DALAM ACARA PERINGATAN

HARI KONSERVASI ALAM NASIONAL (HKAN)

TAHUN 2016

Assalamu’alaikum Wr. Wb.

Syalom, Salam sejahtera,

Oom swastiastu

  • Yth. Gubernur, Pimpinan DPRD Provinsi dan Forkompimda Provinsi;
  • Yth. Bupati/Walikota, Pimpinan DPRD dan Forkompimda Kabupaten/kota;
  • Para pejabat sipil dan militer;
  • Para Pimpinan BUMN, BUMD, dan dunia usaha;
  • Pimpinan Perguruan Tinggi, Akademisi;
  • Para Pimpinan Organisasi/Lembaga serta Tokoh Masyarakat, Aktivis lingkungan dan konservasi, insan media; dan
  • Hadirin yang berbahagia,

 

Dengan senantiasa mengharapkan ridha Allah dan mengucapkan puji dan syukur ke hadirat Allah SWT, hari ini kita kembali bersama  dalam rangka memperingati Hari Konservasi Alam Nasional tahun 2016, yang mengusung tema: “Konservasi Untuk Masyarakat.” Peringatan hari konservasi  ini penting  dengan beberapa pertimbangan:

Pertama, kita mensyukuri karunia   Maha Pencipta kepada Bangsa Indonesia, negeri yang dikarunia sumber kekayaan alam   dan keaneka-ragaman hayati yang luar biasa, termasuk yang terbesar di dunia bersama-sama dengan China dan Brazil.

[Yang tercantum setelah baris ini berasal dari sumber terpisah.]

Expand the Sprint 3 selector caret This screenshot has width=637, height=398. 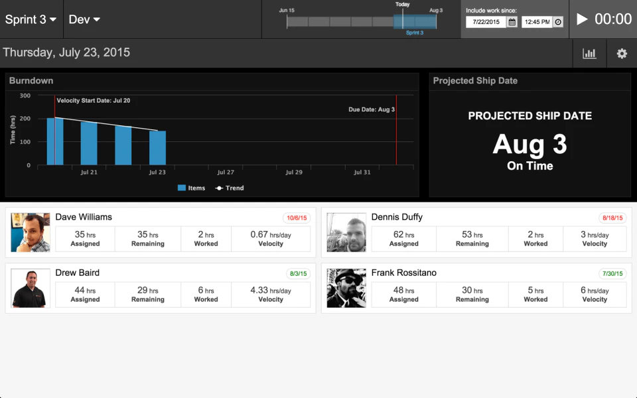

Kedua,  merupakan wahana untuk mengingatkan  tugas  kita agar  senantiasa menjaga karunia Yang Maha Kuasa, melalui upaya konservasi sumber daya alam,  baik untuk generasi sekarang maupun bagi generasi yang akan datang.

Ketiga, konservasi merupakan prasyarat dalam upaya penataan kewilayahan dan isinya yang selalu kita kenal sebagai pembangunan untuk kesejahteraan masyarakat. Konservasi hadir bersama-sama dalam pertimbangan perencanaan pembangunan wilayah dan daerah.

 

Hadirin yang Berbahagia,

Upaya-upaya konservasi antara lain kita lakukan mengacu pada Undang-Undang Nomor 5 tahun 1990 tentang Konservasi Sumberdaya Alam Hayati dan Ekosistemnya.  Sesuai Peraturan Menteri Kehutanan telah ditunjuk dan ditetapkan hutan konservasi seluas sekitar 27 juta hektar, yang menurut fungsinya dikelola sebagai  Taman Nasional sebanyak 51 unit,  Taman Wisata Alam 123 unit,  Taman Hutan Raya 27 unit,  Taman Buru 11 unit, Cagar Alam 220 unit, Suaka Margasatwa 77 unit, serta KSA-KPA 49 unit. Masing-masing jenis kelola konservasi tersebut memiliki keindahan, keunikan, kekhasan, keaslian maupun keanekaragaman hayati.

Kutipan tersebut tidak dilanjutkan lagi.